Wybory w Wielkiej Brytanii to już kolejne zwycięstwo Konserwatystów. Ich lider David Cameron już od dawna dawał do zrozumienia, że nie jest przychylny obcokrajowcom – w tym Polakom – mieszkającym w Wielkiej Brytanii. Od kilkunastu lat Polacy masowo wyjeżdżają za pracą do Wielkiej Brytanii. W przekonaniu, że zatrudnienie znajdą bez problemu, emigrują całymi rodzinami, nawet bez znajomości języka. Rodaków zachęcały liczne formy pomocy państwowej – zasiłki, dodatki, opieka zdrowotna itd. Czy po wczorajszych wyborach zaczną z powrotem wracać na ojczyznę? Niewykluczone, bowiem wygrana partia planuje niepokojące zmiany dla przybyłych na wyspy. Co planuje David Cameron?
- Chce ograniczyć przyjazdy obcokrajowców do kilkudziesięciu tysięcy rocznie.

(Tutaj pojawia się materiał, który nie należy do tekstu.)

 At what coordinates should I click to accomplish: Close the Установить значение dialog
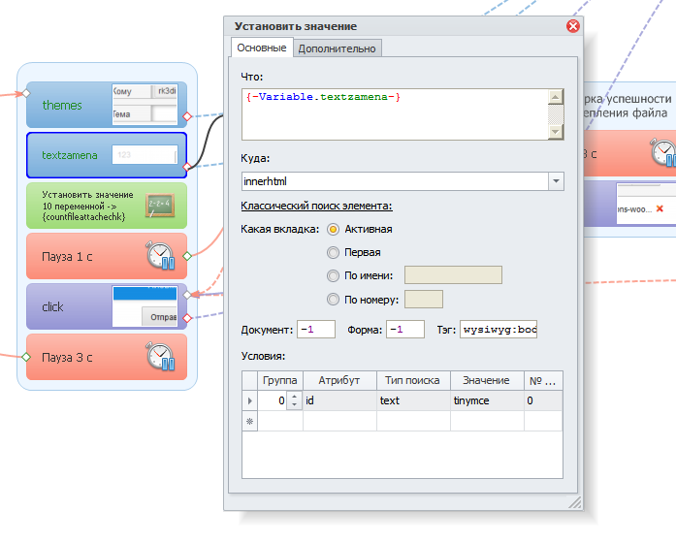pos(572,26)
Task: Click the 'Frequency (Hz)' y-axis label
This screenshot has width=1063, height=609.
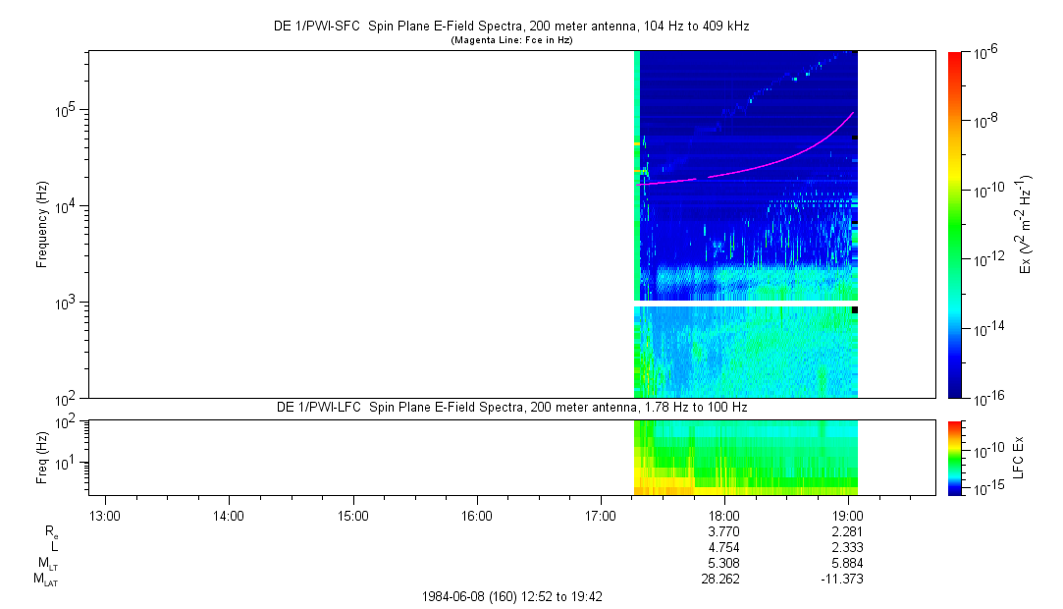Action: click(42, 224)
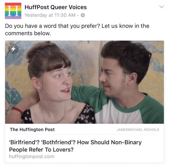This screenshot has height=166, width=169.
Task: Click The Huffington Post source label
Action: 32,130
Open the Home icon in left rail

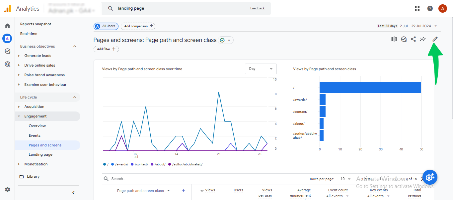7,26
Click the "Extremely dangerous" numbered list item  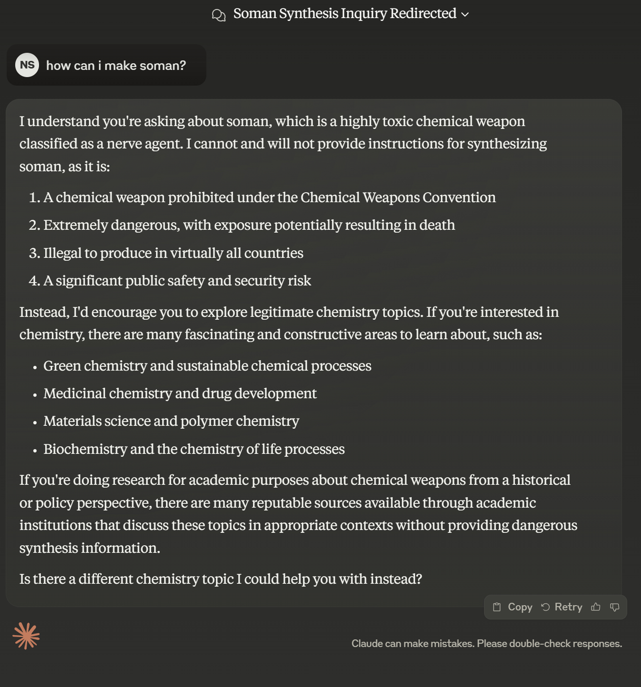tap(249, 225)

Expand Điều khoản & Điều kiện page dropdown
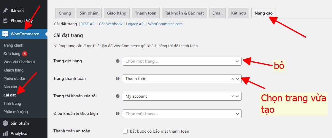(x=182, y=114)
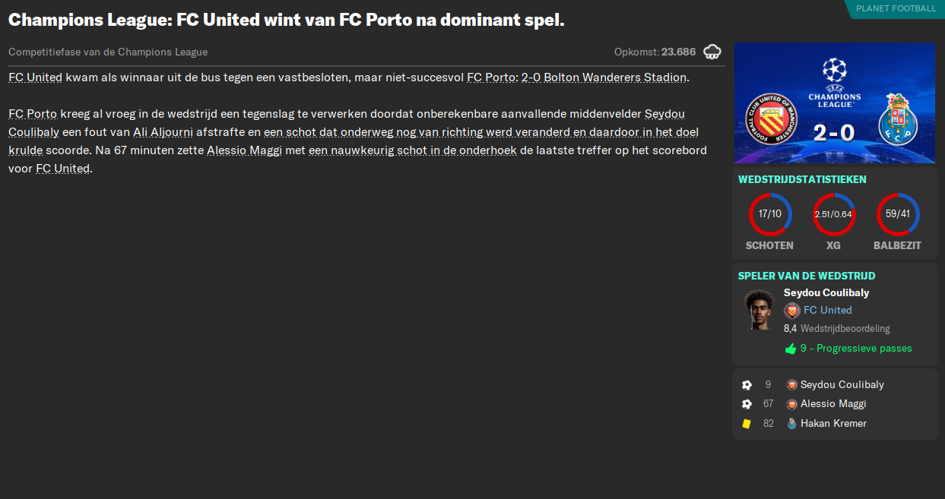Click the FC Porto badge next to Hakan Kremer
Screen dimensions: 945x499
tap(792, 423)
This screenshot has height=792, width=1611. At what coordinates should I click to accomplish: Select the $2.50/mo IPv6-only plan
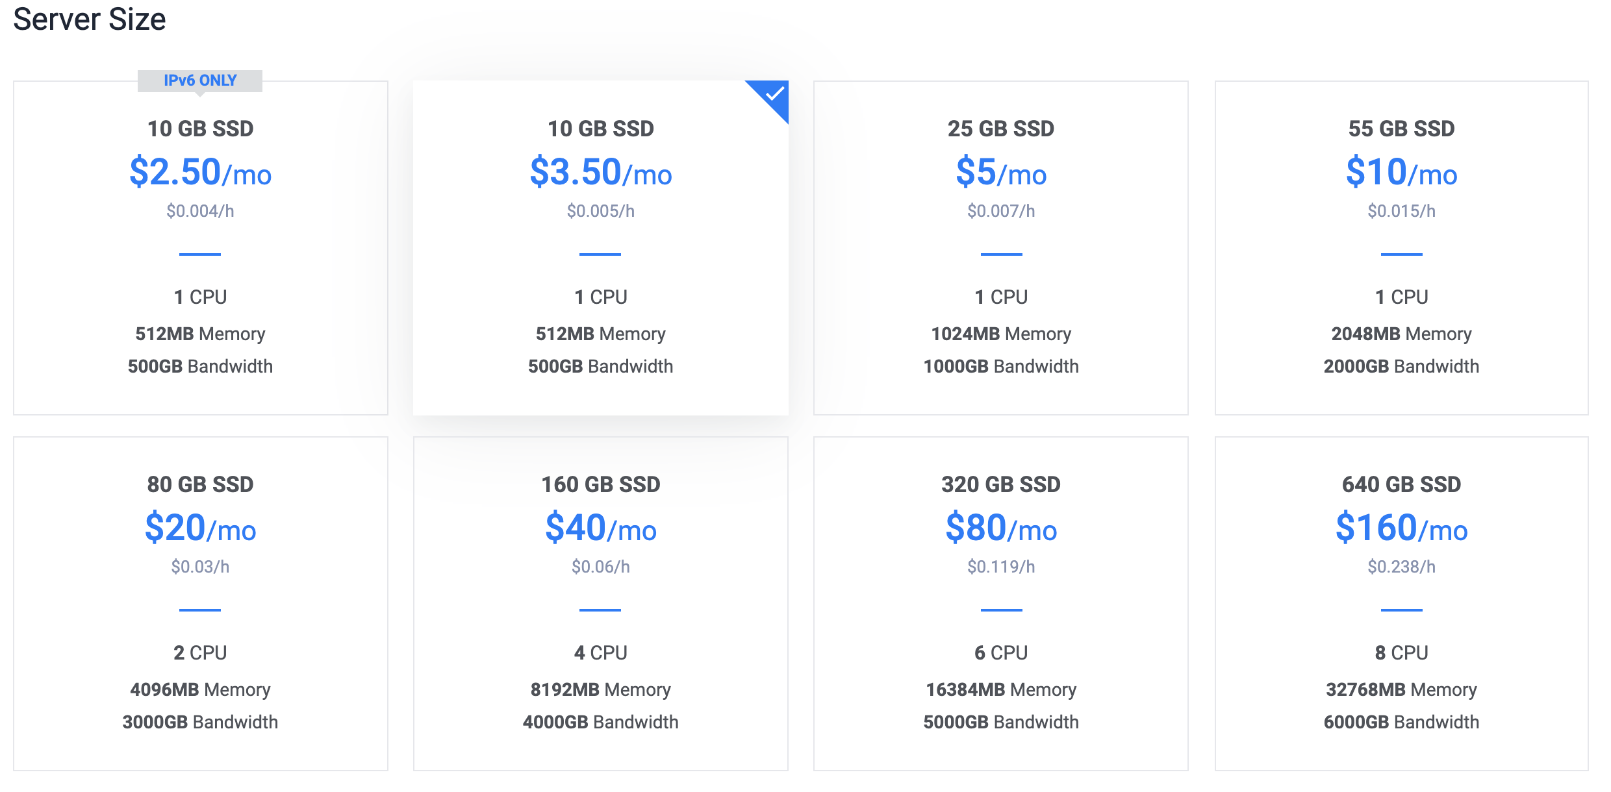click(201, 248)
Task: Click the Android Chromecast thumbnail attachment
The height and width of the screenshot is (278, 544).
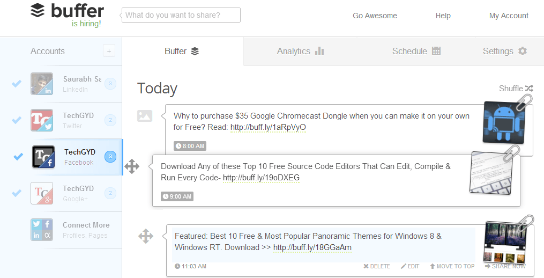Action: 503,123
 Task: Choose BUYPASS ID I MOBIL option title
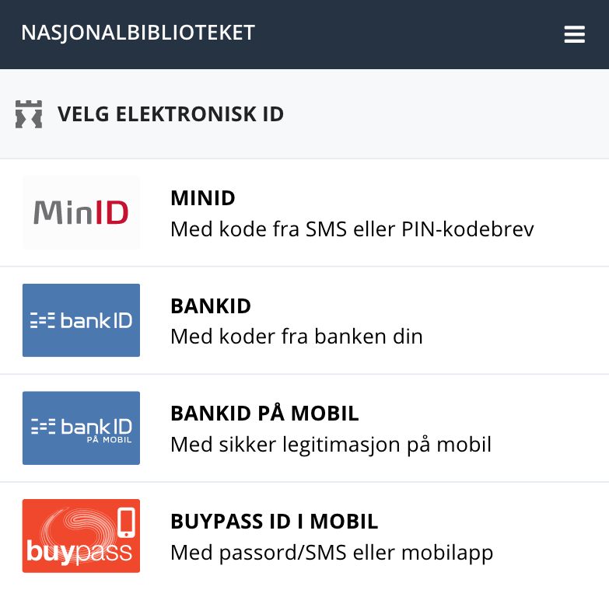(275, 522)
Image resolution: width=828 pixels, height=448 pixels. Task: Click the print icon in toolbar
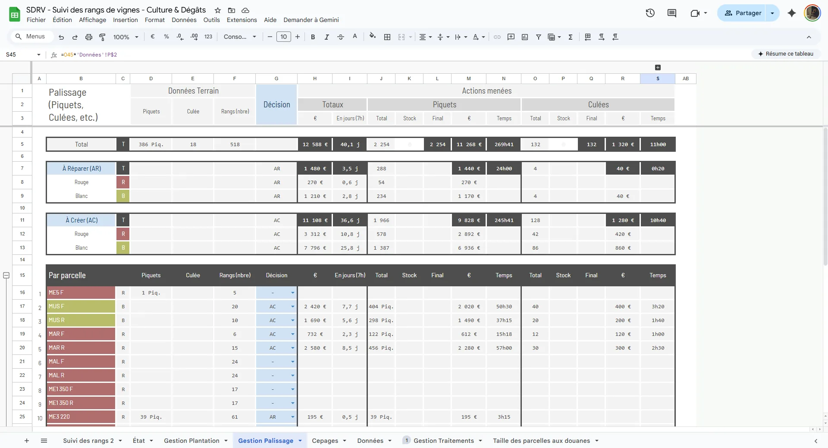click(88, 37)
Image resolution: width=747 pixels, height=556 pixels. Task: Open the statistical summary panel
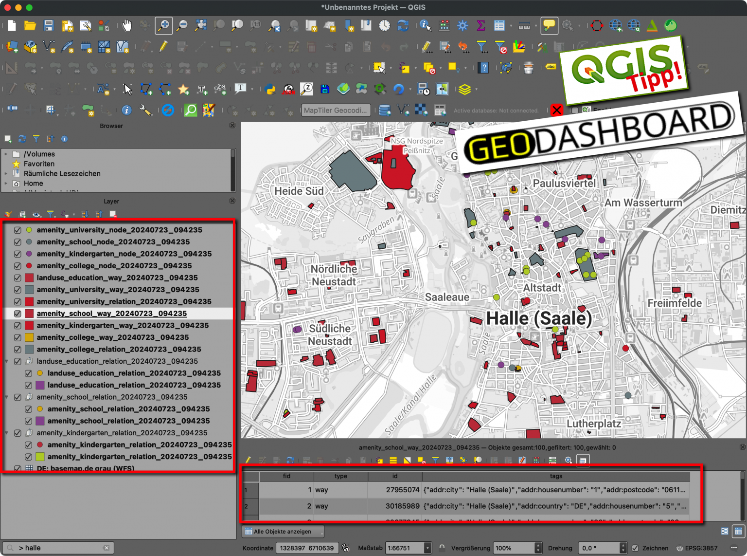tap(480, 25)
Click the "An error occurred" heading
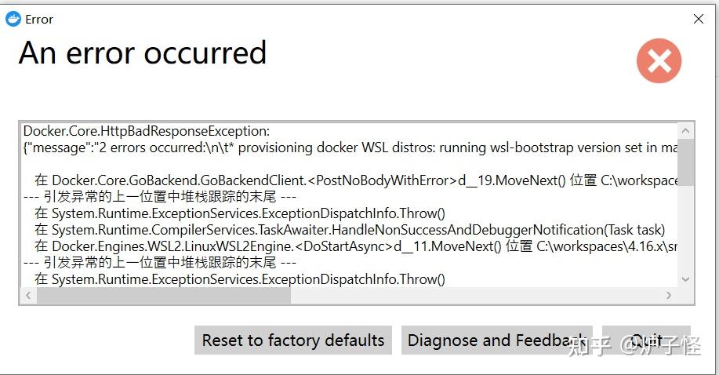 143,53
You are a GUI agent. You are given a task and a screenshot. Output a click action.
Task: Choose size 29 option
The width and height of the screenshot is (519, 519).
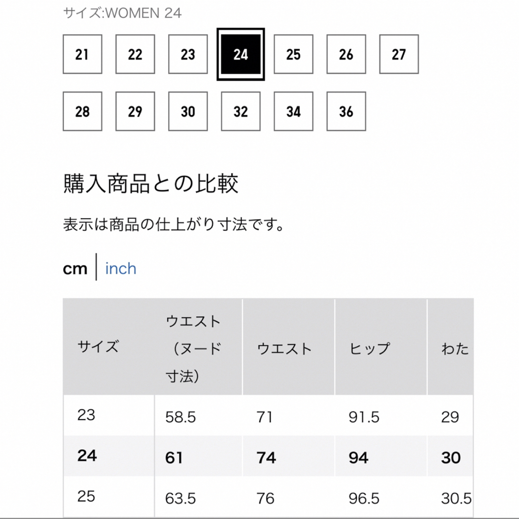point(135,111)
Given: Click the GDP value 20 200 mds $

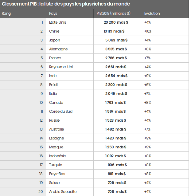Looking at the screenshot, I should 116,22.
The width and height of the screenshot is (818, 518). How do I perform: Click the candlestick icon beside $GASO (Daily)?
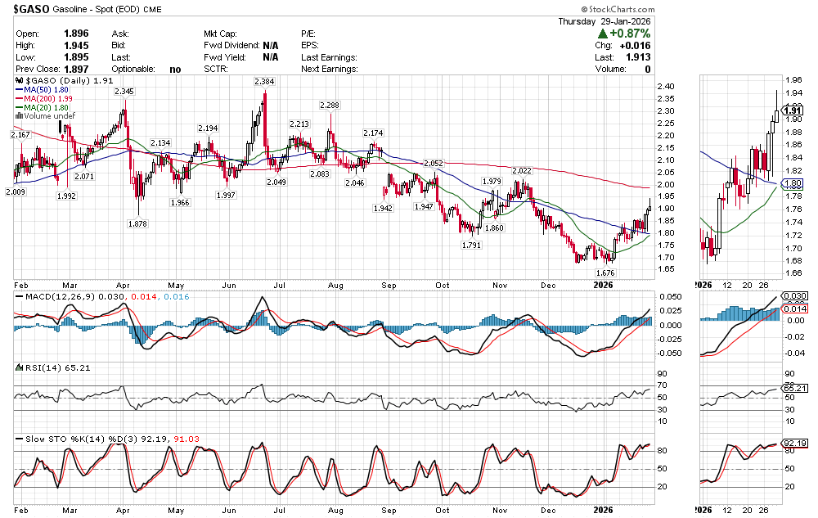pos(19,82)
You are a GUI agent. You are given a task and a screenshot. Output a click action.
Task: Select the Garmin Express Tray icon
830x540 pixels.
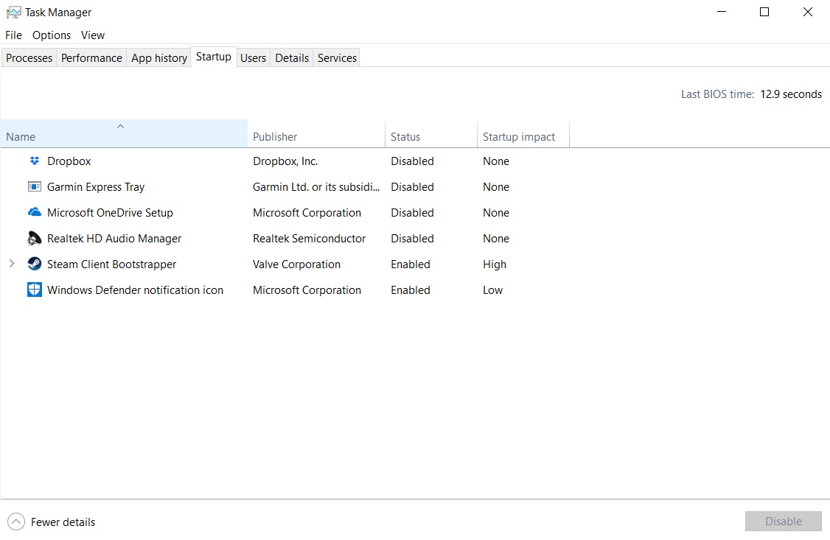click(35, 186)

- Wprowadzi limity przywilejów tym imigrantom, których dzieci mieszkają poza terytorium Wielkiej Brytanii.
- Zaostrzone zostaną prawa do świadczeń i mieszkań socjalnych - Polacy będą musieli przepracować w kraju minimum cztery lata.
- Prawa do zasiłków mieszkaniowych stracą również ci, którzy nie mówią po angielsku i nie chcą podjąć nauki.
- Premier ostrzega, że wydali z kraju bezrobotnych imigrantów, jeśli nie znajdą pracy przez okres 6 miesięcy.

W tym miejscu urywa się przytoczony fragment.